▶ [Recorded information]

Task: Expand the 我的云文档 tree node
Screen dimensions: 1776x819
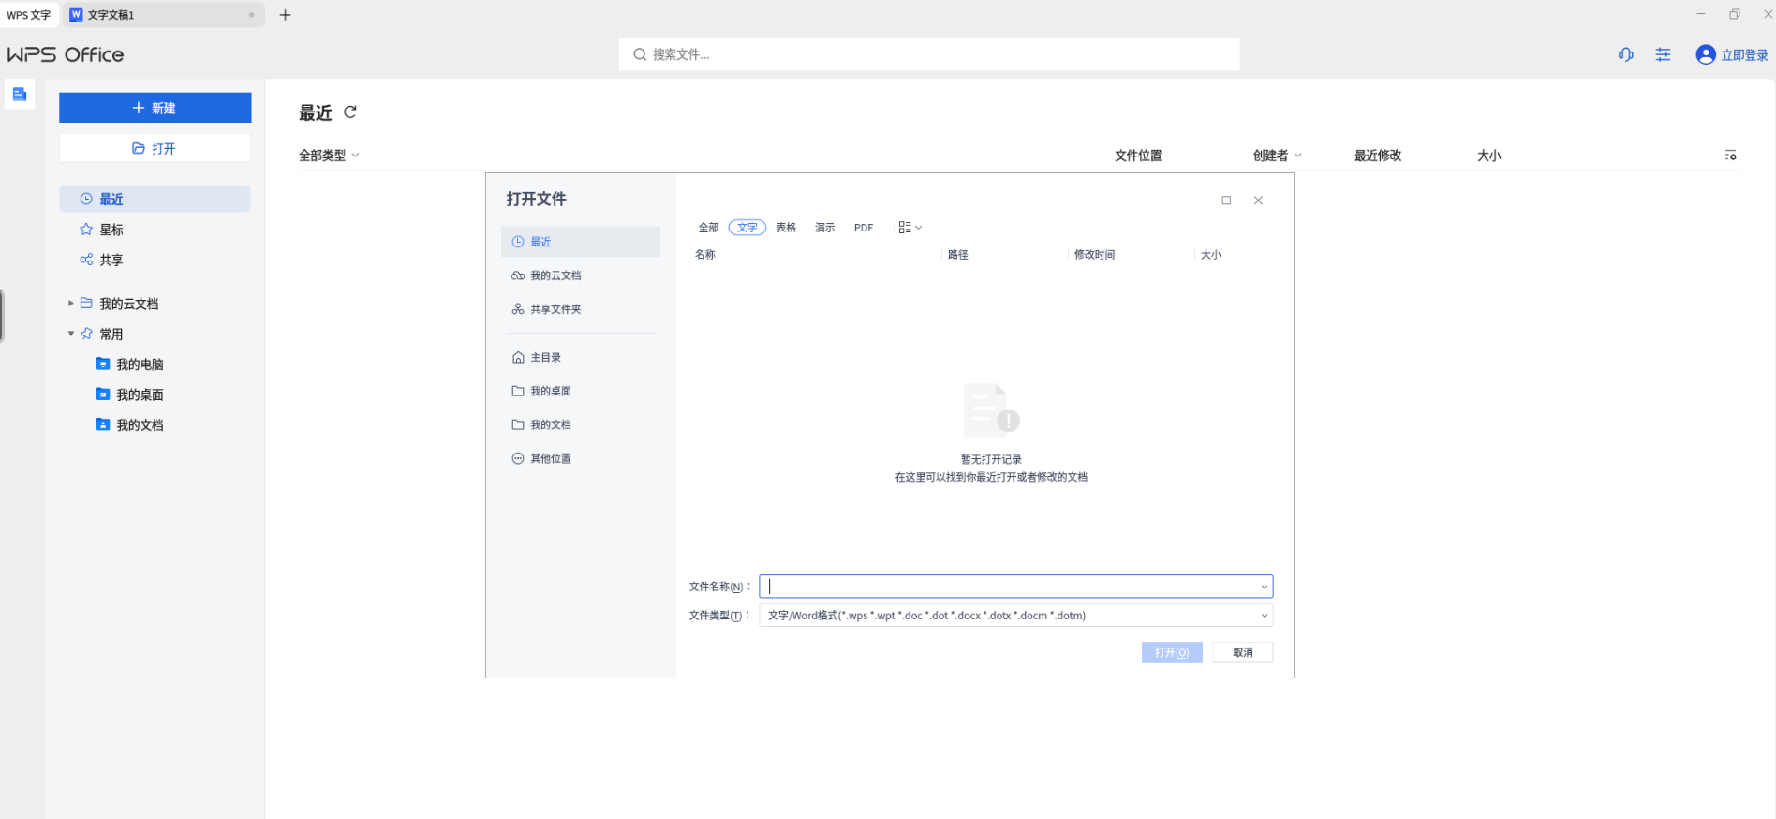Action: coord(70,304)
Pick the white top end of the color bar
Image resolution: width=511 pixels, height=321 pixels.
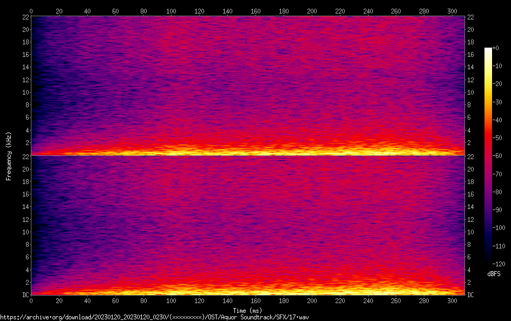pyautogui.click(x=488, y=50)
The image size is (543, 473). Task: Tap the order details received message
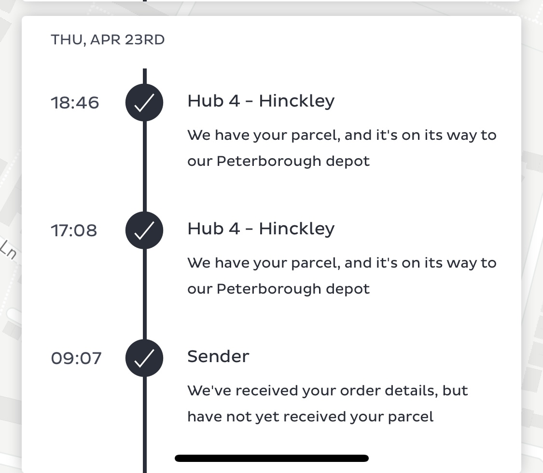point(328,404)
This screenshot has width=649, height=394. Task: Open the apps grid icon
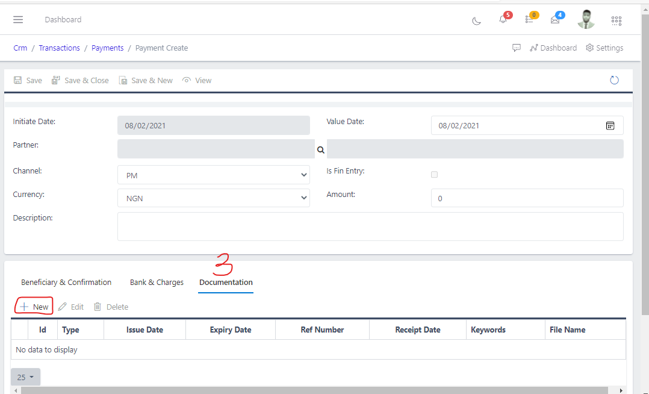point(616,20)
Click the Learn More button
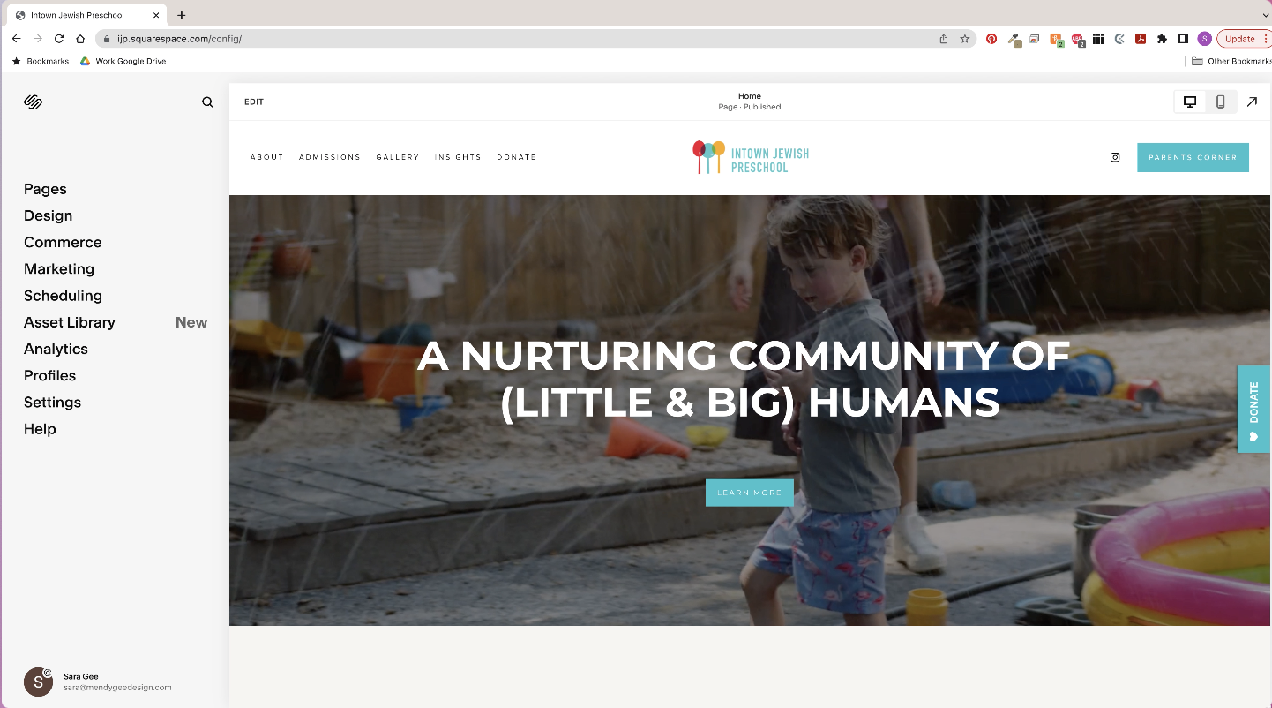The image size is (1272, 708). tap(750, 493)
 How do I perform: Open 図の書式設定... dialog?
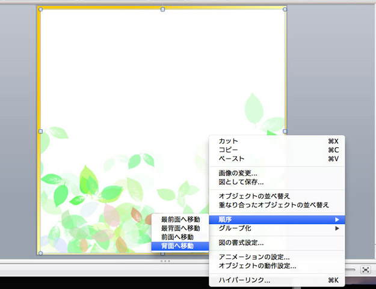(241, 243)
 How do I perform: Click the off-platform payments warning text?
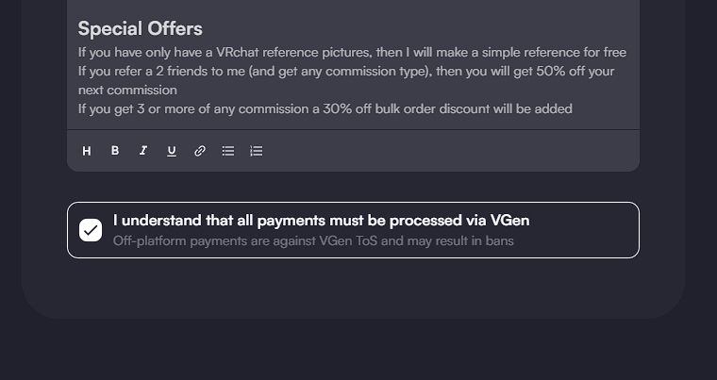(x=313, y=241)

▶ [Goal of the exercise]
Leave every picture out and write out exactly the lines from the line with "Image resolution: width=511" through the last line of the material.

▶ [Your response]
Image resolution: width=511 pixels, height=321 pixels.
pyautogui.click(x=488, y=50)
The image size is (543, 473). Task: Tap the order details received message
point(328,404)
This screenshot has width=649, height=394. Task: Open the apps grid icon
point(616,20)
Click the Learn More button
The image size is (1272, 708). tap(750, 493)
 How do I perform: Open 図の書式設定... dialog?
(241, 243)
 How do I perform: Click the off-platform payments warning text?
(x=313, y=241)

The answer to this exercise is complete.